Official sources call the present habitat both raised bog and transitional mire

The dedicated Saugoma.lt card invites visitors to see an unmodified natural raised bog at Aklažeris. The same authority's Zackagiris page, however, calls Aklaežeris a transitional mire. The Dzūkija National Park route description uses the broader word mire.

The sources checked do not say whether this difference reflects a habitat mosaic, ecological succession, mapping boundaries, or editorial terminology. It is therefore most accurate for a visitor page to call Aklažeris a mire-filled thermokarst lake basin and retain the two more specific official classifications as an unresolved documentary difference.

Saugoma.lt records abundant mountain arnica and sand pink on the slopes around the basin. Do not pick them or trample vegetation to find a better photograph. The mire surface is not a meadow either: sphagnum and low plants can conceal water and unstable ground.

People still swam here and kept dugout boats on the shore fifty years ago

The official attraction card preserves a striking account of landscape change: roughly fifty years ago people could still swim at Aklažeris, Prussian carp lived in the lake, and dugout boats stood along its shores. This is local environmental memory presented by the park, not a promise that the present mire is suitable for swimming or fishing.

These details make mire succession understandable on a human timescale. Open water remembered by local people has filled with vegetation and peat-forming organic matter over only a few decades. The name and the story of the dugouts preserve the former lake, while today's wetland represents a later state of the same hollow.

The sources give no annual measurements of water area or precise date when the lake officially became mire. The approximate fifty-year recollection therefore cannot define exact historic shorelines or prove that succession has ended. Infilling continues, and the amount of visible water also varies by season.

Two officially described routes reach Aklažeris, but their variants must not be confused

Saugoma.lt says the Zackagiris Nature Trail passes Aklažeris. The full trail is 13.8 km, with 7 km and 10.5 km alternatives from the Marcinkonys visitor centre. The official text does not specify which shorter loop reaches Aklažeris, so open the current map before hiking rather than relying on the trail name alone.

The national-park authority also includes Aklažeris on a separate loop called Per šventas agles. It is 10.9 km long, described as easy, and takes about three hours. This route is not marked on the ground but has been digitised, so visitors should download the official map or GPX in advance and know how to use it.

Both routes begin around Marcinkonys and share part of their landscape, but their lengths and waymarking should not be mixed. Even if Aklažeris is your only objective, do not create an improvised shortcut from the nearest forest road. Ask the visitor centre which current route is appropriate on the day of travel.

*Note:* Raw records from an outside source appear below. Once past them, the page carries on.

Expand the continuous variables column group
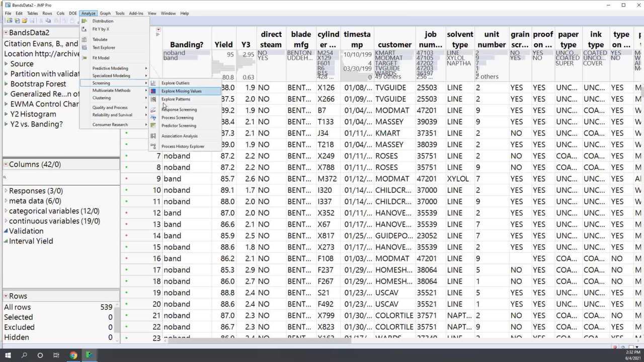The width and height of the screenshot is (644, 362). tap(6, 221)
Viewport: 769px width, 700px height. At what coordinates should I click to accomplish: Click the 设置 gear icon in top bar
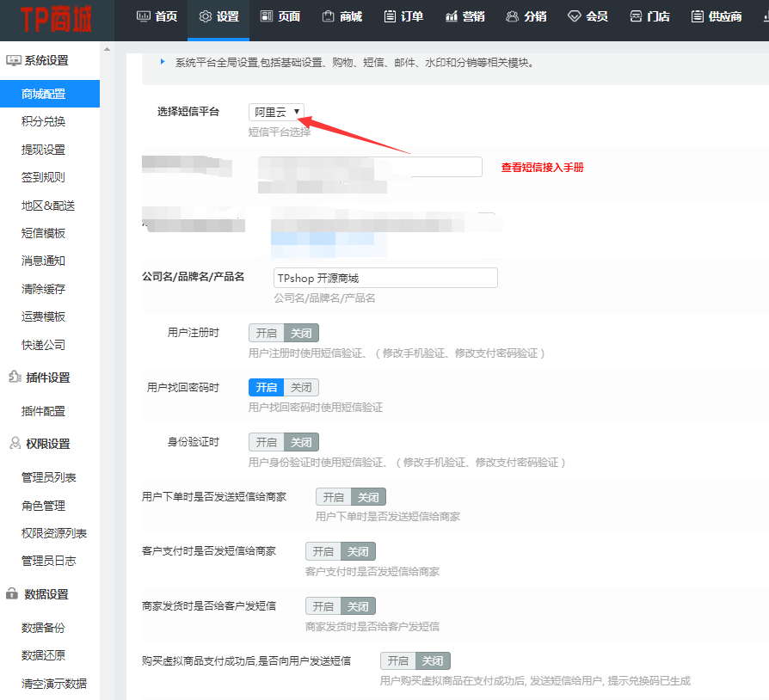pos(205,16)
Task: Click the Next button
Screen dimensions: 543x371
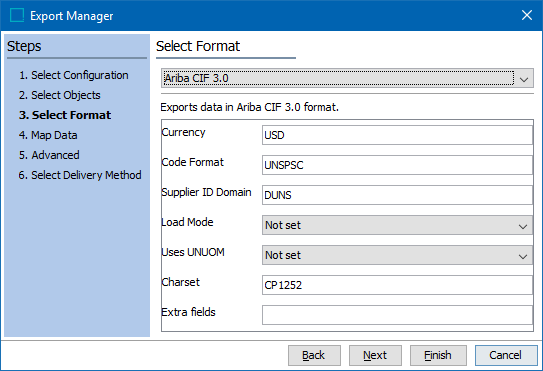Action: [375, 355]
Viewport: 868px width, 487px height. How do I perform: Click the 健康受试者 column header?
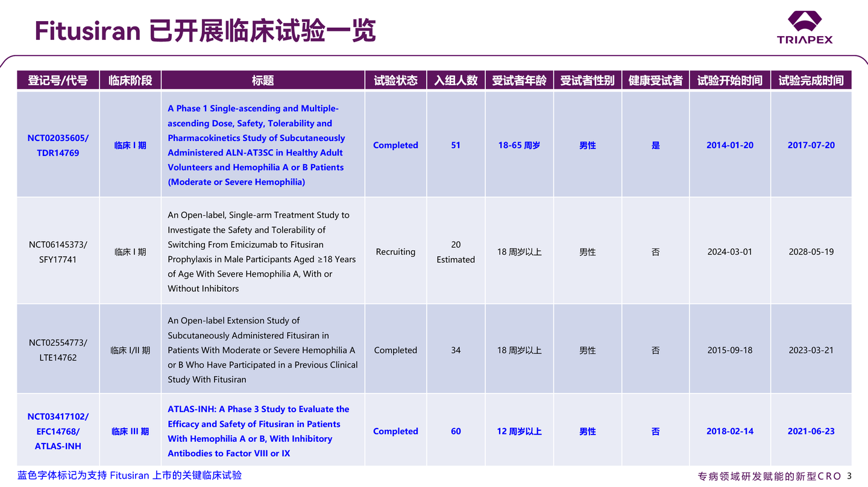655,80
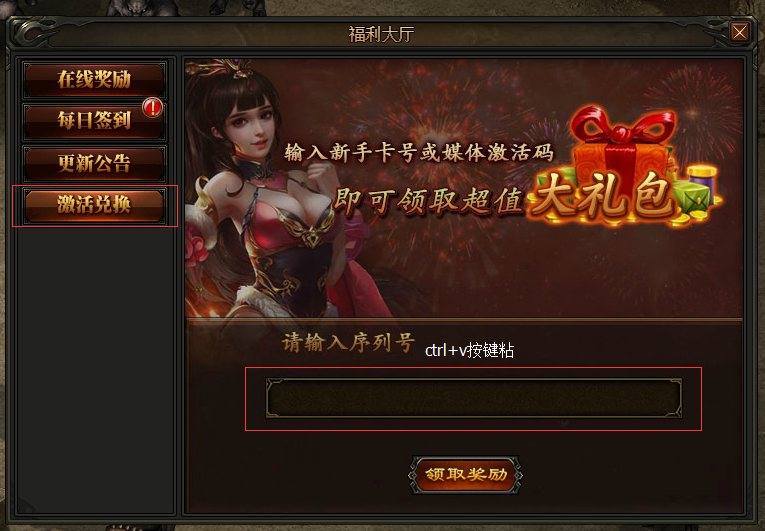Image resolution: width=765 pixels, height=531 pixels.
Task: Open the 更新公告 tab
Action: [x=94, y=163]
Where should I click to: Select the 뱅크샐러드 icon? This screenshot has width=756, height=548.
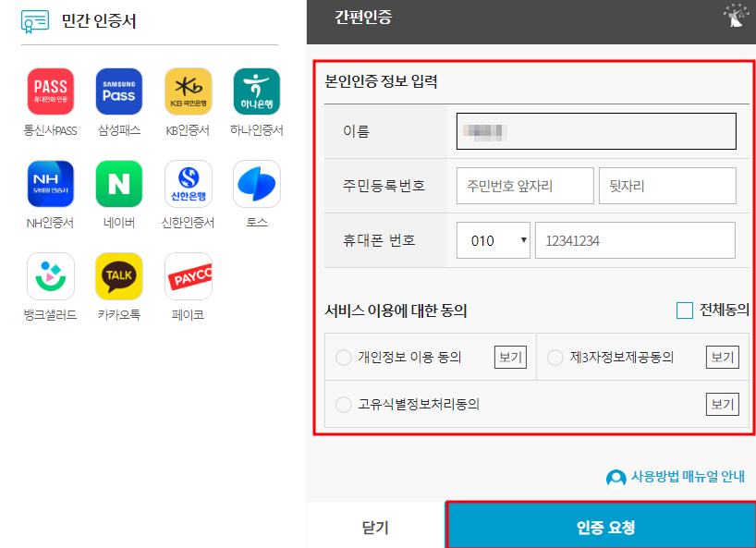[x=50, y=275]
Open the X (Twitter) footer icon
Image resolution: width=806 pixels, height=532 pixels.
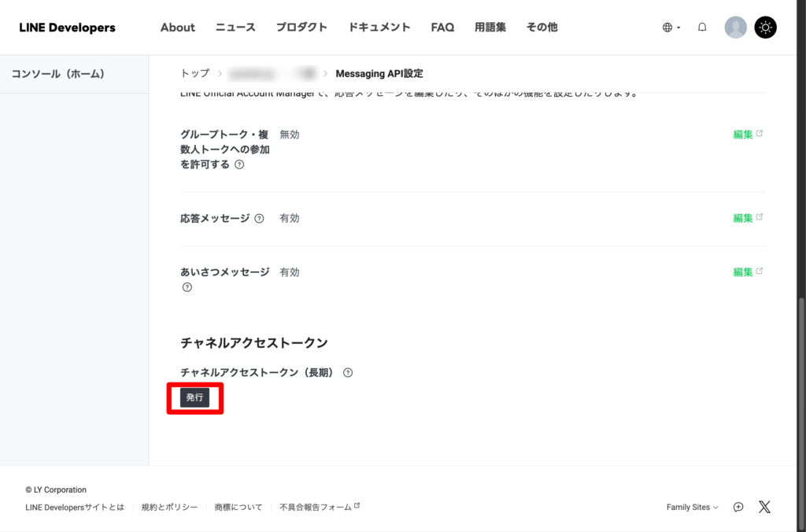764,507
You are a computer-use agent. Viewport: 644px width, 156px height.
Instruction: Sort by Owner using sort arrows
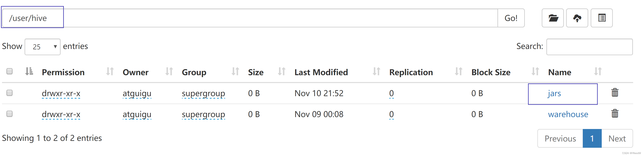click(169, 72)
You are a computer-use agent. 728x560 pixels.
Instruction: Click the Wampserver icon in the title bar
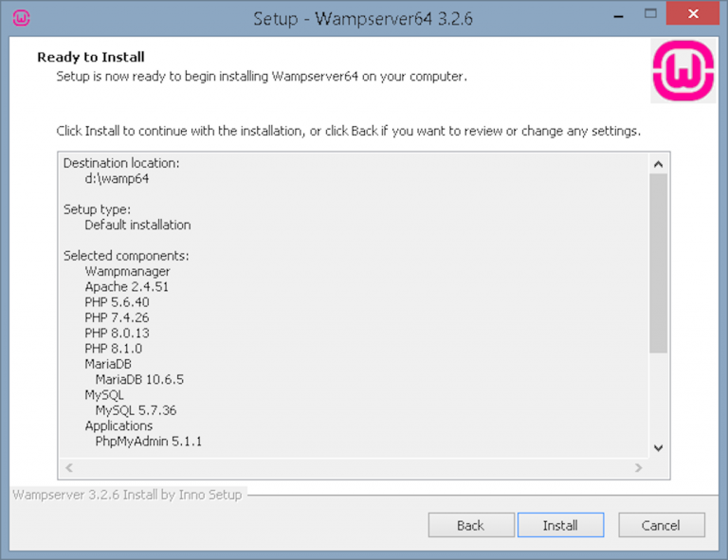[21, 17]
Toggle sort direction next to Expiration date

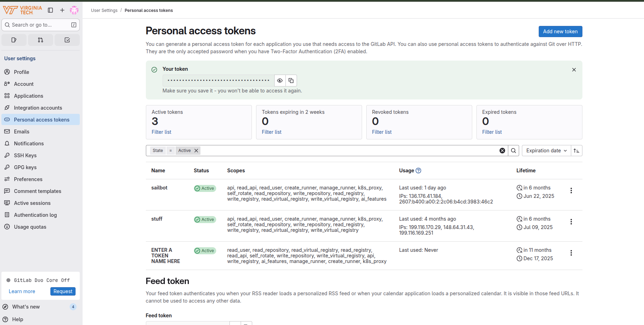pyautogui.click(x=576, y=151)
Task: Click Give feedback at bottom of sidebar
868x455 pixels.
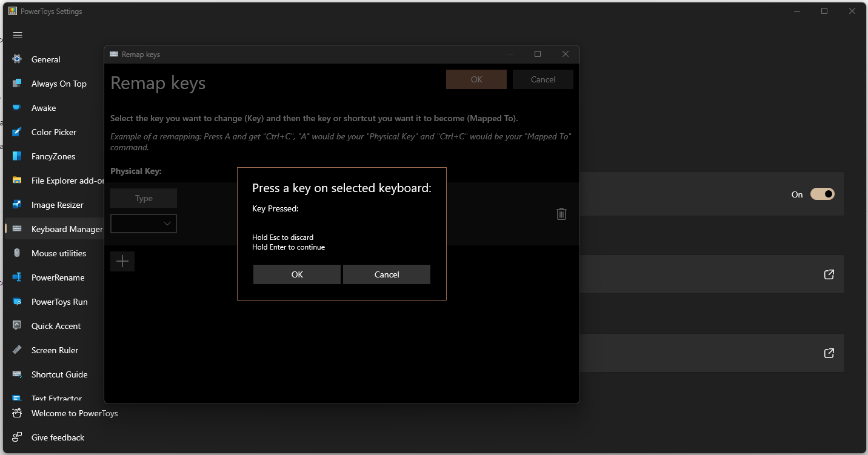Action: coord(56,437)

The 5.0 average comes from three reviews, and the mire has no separate timetable

The exact Google Maps card Akležeris, place ID ChIJO04GqF4Y3kYRNgoKc-EA1zc, showed 5.0 out of 5 from three reviews on 15 July 2026. This clears the required 4.5 threshold, but a three-vote sample is extremely small and one new rating could noticeably change the average.

Google categorised the place as a lake, while the official attraction text describes the current site as mire. A map category is not a hydrological assessment. The official pages checked also publish no dedicated Aklažeris ticket, ticket office, or opening hours; the visitor centre's hours are not a timetable for the outdoor basin.

Visit in daylight, remain on the official route, and do not step from the path onto sphagnum or enter the basin. Waterproof, grippy footwear may be needed after rain or snowmelt. Never test the depth of the mire or venture onto ice simply because its surface appears firm.